*** Material for this exercise ***
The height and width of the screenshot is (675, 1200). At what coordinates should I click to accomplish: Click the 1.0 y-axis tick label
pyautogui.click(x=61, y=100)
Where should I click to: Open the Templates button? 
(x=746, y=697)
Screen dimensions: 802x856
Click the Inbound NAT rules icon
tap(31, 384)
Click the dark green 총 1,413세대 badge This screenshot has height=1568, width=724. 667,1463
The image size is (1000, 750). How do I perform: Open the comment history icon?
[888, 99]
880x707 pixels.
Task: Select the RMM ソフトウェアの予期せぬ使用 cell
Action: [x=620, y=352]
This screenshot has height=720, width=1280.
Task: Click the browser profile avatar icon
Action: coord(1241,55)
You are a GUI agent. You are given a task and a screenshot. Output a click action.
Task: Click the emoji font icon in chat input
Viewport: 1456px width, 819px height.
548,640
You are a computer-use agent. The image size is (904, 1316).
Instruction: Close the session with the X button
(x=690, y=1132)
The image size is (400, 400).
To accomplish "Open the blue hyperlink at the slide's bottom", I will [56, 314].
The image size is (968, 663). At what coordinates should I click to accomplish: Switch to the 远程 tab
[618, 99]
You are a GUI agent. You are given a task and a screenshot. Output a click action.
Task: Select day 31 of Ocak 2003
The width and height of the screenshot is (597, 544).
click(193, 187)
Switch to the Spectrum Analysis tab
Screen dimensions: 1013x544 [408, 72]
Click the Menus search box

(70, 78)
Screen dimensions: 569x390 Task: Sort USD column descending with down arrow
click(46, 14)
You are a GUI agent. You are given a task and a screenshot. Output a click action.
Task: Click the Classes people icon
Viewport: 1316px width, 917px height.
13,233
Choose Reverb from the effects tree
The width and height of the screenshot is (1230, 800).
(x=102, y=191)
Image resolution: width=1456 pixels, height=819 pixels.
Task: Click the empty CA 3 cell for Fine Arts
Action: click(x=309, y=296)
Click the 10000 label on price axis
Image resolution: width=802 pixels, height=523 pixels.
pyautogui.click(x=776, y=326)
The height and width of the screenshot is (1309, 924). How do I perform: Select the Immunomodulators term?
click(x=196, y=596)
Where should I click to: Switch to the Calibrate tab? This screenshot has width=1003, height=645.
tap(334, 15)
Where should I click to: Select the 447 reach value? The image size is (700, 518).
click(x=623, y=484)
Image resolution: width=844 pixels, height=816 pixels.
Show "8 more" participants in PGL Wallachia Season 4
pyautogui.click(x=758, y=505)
***
:: Written request ::
Can you format the stretch of the listing above from the line containing "The height and width of the screenshot is (1309, 924)." through its last line as a numbered list, leaving out any blank lines?

:: Answer to this exercise ::
1. The height and width of the screenshot is (1309, 924). How do I perform: Select the Immunomodulators term?
2. click(x=196, y=596)
3. Where should I click to: Switch to the Calibrate tab? This screenshot has width=1003, height=645.
4. tap(334, 15)
5. Where should I click to: Select the 447 reach value? The image size is (700, 518).
6. click(x=623, y=484)
7. Image resolution: width=844 pixels, height=816 pixels.
8. Show "8 more" participants in PGL Wallachia Season 4
9. pyautogui.click(x=758, y=505)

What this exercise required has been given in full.